**EXERCISE OBJECTIVE**
Can you reproduce the data beneath, keeping every line exact?

Stored records
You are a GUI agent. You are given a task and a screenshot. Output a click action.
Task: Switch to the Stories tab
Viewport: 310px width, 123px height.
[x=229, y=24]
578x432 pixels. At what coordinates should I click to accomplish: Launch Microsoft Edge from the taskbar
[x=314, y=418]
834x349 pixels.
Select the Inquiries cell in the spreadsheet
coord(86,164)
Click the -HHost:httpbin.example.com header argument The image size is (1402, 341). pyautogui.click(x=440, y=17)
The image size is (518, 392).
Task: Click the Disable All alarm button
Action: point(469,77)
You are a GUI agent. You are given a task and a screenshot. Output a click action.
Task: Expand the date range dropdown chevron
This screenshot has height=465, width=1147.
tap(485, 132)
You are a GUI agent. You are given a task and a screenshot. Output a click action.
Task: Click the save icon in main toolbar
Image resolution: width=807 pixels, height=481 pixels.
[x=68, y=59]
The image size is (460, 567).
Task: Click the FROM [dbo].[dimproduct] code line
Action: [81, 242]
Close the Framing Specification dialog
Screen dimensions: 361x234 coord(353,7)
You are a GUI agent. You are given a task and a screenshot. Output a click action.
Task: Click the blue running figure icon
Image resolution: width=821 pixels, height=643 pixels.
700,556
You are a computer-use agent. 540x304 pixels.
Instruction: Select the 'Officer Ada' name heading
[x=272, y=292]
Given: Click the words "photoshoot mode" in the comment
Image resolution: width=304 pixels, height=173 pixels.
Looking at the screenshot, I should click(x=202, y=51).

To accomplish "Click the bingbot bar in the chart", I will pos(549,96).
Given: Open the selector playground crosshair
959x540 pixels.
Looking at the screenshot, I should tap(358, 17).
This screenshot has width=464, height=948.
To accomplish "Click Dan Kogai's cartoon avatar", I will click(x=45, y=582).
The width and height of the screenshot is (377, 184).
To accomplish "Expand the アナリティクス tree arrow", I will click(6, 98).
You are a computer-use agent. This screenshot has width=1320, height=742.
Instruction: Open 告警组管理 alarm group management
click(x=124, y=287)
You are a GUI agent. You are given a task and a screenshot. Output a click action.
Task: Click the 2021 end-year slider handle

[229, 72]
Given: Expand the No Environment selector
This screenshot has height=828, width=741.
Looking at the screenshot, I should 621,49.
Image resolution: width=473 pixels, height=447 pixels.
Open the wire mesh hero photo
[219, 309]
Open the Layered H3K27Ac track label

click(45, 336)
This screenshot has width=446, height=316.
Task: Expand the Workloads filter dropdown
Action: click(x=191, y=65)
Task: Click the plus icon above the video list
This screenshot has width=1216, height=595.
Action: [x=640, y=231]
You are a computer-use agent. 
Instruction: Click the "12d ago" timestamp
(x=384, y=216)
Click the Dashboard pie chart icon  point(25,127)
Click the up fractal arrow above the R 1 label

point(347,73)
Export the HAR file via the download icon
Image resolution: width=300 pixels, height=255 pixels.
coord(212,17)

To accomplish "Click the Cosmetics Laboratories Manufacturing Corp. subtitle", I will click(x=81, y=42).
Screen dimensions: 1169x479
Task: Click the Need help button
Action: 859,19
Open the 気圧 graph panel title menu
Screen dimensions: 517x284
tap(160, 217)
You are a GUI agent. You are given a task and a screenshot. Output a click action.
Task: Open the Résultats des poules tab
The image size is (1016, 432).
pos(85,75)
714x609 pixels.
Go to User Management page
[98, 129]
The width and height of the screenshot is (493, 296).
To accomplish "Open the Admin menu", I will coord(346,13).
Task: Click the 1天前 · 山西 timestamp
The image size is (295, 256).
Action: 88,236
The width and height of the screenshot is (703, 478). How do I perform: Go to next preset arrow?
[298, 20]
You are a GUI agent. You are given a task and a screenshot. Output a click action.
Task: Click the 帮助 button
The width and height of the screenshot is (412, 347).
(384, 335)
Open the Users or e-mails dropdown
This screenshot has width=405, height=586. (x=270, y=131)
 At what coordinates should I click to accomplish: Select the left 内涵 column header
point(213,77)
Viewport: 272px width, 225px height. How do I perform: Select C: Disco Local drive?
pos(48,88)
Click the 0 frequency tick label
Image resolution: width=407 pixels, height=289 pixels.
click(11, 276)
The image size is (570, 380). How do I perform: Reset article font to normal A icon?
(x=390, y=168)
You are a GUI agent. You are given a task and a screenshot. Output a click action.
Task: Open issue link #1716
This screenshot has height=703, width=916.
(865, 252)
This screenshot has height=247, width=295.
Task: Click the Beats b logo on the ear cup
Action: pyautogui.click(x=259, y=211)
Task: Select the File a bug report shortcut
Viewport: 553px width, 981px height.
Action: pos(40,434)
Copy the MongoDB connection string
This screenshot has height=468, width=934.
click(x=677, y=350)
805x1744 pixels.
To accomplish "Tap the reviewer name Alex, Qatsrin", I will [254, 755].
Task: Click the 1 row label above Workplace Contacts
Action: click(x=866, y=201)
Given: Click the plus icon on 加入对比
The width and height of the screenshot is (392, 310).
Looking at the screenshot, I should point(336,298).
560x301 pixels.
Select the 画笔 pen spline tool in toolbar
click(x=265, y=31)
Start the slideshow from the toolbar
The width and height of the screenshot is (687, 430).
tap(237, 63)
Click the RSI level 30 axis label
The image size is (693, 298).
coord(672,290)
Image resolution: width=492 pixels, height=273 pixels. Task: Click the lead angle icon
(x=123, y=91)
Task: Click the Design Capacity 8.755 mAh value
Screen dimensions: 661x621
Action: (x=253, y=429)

**TASK RESULT**
You are a GUI agent. You are given a task and a screenshot. Output a click action.
Task: Switch to the Stories tab
Viewport: 310px width, 123px height.
[x=229, y=24]
578x432 pixels. At what coordinates should I click to accomplish: Launch Microsoft Edge from the taskbar
[x=314, y=418]
834x349 pixels.
Select the Inquiries cell in the spreadsheet
coord(86,164)
Click the -HHost:httpbin.example.com header argument The image size is (1402, 341). pyautogui.click(x=440, y=17)
The image size is (518, 392).
Task: Click the Disable All alarm button
Action: point(469,77)
You are a GUI agent. You are given a task and a screenshot. Output a click action.
Task: Expand the date range dropdown chevron
This screenshot has height=465, width=1147.
tap(485, 132)
You are a GUI agent. You are given a task and a screenshot. Output a click action.
Task: Click the save icon in main toolbar
Image resolution: width=807 pixels, height=481 pixels.
[x=68, y=59]
The image size is (460, 567).
Task: Click the FROM [dbo].[dimproduct] code line
Action: [81, 242]
Close the Framing Specification dialog
Screen dimensions: 361x234 coord(353,7)
You are a GUI agent. You are given a task and a screenshot. Output a click action.
Task: Click the blue running figure icon
Image resolution: width=821 pixels, height=643 pixels.
700,556
You are a computer-use agent. 540x304 pixels.
Instruction: Select the 'Officer Ada' name heading
[x=272, y=292]
Given: Click the words "photoshoot mode" in the comment
Image resolution: width=304 pixels, height=173 pixels.
Looking at the screenshot, I should click(x=202, y=51).

To accomplish "Click the bingbot bar in the chart", I will pos(549,96).
Given: Open the selector playground crosshair
959x540 pixels.
Looking at the screenshot, I should tap(358, 17).
This screenshot has width=464, height=948.
To accomplish "Click Dan Kogai's cartoon avatar", I will click(x=45, y=582).
The width and height of the screenshot is (377, 184).
To accomplish "Expand the アナリティクス tree arrow", I will click(6, 98).
You are a computer-use agent. This screenshot has width=1320, height=742.
Instruction: Open 告警组管理 alarm group management
click(x=124, y=287)
You are a GUI agent. You are given a task and a screenshot. Output a click action.
Task: Click the 2021 end-year slider handle

[229, 72]
Given: Expand the No Environment selector
This screenshot has height=828, width=741.
Looking at the screenshot, I should 621,49.
Image resolution: width=473 pixels, height=447 pixels.
Open the wire mesh hero photo
[219, 309]
Open the Layered H3K27Ac track label

click(45, 336)
This screenshot has width=446, height=316.
Task: Expand the Workloads filter dropdown
Action: click(x=191, y=65)
Task: Click the plus icon above the video list
This screenshot has width=1216, height=595.
Action: [x=640, y=231]
You are a computer-use agent. 
Instruction: Click the "12d ago" timestamp
(x=384, y=216)
Click the Dashboard pie chart icon  point(25,127)
Click the up fractal arrow above the R 1 label

point(347,73)
Export the HAR file via the download icon
Image resolution: width=300 pixels, height=255 pixels.
coord(212,17)

To accomplish "Click the Cosmetics Laboratories Manufacturing Corp. subtitle", I will click(x=81, y=42).
Screen dimensions: 1169x479
Task: Click the Need help button
Action: 859,19
Open the 気圧 graph panel title menu
Screen dimensions: 517x284
tap(160, 217)
You are a GUI agent. You are given a task and a screenshot. Output a click action.
Task: Open the Résultats des poules tab
The image size is (1016, 432).
pos(85,75)
714x609 pixels.
Go to User Management page
[98, 129]
The width and height of the screenshot is (493, 296).
To accomplish "Open the Admin menu", I will coord(346,13).
Task: Click the 1天前 · 山西 timestamp
The image size is (295, 256).
Action: 88,236
The width and height of the screenshot is (703, 478). How do I perform: Go to next preset arrow?
[298, 20]
You are a GUI agent. You are given a task and a screenshot. Output a click action.
Task: Click the 帮助 button
The width and height of the screenshot is (412, 347).
(384, 335)
Open the Users or e-mails dropdown
This screenshot has width=405, height=586. (x=270, y=131)
 At what coordinates should I click to accomplish: Select the left 内涵 column header
point(213,77)
Viewport: 272px width, 225px height. How do I perform: Select C: Disco Local drive?
pos(48,88)
Click the 0 frequency tick label
Image resolution: width=407 pixels, height=289 pixels.
click(11, 276)
The image size is (570, 380). How do I perform: Reset article font to normal A icon?
(x=390, y=168)
You are a GUI agent. You are given a task and a screenshot. Output a click action.
Task: Open issue link #1716
This screenshot has height=703, width=916.
(865, 252)
This screenshot has height=247, width=295.
Task: Click the Beats b logo on the ear cup
Action: pyautogui.click(x=259, y=211)
Task: Select the File a bug report shortcut
Viewport: 553px width, 981px height.
Action: pos(40,434)
Copy the MongoDB connection string
This screenshot has height=468, width=934.
click(x=677, y=350)
805x1744 pixels.
To accomplish "Tap the reviewer name Alex, Qatsrin", I will [254, 755].
Task: Click the 1 row label above Workplace Contacts
Action: click(x=866, y=201)
Given: Click the plus icon on 加入对比
The width and height of the screenshot is (392, 310).
Looking at the screenshot, I should point(336,298).
560x301 pixels.
Select the 画笔 pen spline tool in toolbar
click(x=265, y=31)
Start the slideshow from the toolbar
The width and height of the screenshot is (687, 430).
tap(237, 63)
Click the RSI level 30 axis label
The image size is (693, 298).
coord(672,290)
Image resolution: width=492 pixels, height=273 pixels. Task: Click the lead angle icon
(x=123, y=91)
Task: Click the Design Capacity 8.755 mAh value
Screen dimensions: 661x621
Action: (x=253, y=429)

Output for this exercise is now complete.